··· Available data
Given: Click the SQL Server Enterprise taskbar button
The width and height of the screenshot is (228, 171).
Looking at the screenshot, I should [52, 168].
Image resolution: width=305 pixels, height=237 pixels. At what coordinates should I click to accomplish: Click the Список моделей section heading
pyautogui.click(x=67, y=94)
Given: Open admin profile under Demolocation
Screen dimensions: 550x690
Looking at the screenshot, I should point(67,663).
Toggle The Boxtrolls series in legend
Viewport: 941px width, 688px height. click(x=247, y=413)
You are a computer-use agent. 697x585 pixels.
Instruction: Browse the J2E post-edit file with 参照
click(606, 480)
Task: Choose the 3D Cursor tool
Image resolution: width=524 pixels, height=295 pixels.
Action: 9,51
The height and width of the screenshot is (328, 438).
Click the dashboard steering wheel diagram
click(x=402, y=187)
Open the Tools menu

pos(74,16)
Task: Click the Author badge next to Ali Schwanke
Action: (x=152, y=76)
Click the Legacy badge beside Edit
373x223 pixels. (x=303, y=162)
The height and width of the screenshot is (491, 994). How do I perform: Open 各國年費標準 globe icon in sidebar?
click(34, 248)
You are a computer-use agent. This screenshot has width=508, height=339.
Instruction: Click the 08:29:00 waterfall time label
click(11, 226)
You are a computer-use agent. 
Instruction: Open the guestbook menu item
······
Task statement: For the word "agent", count the lines of the data that contain it and report only the total.

Task result: 3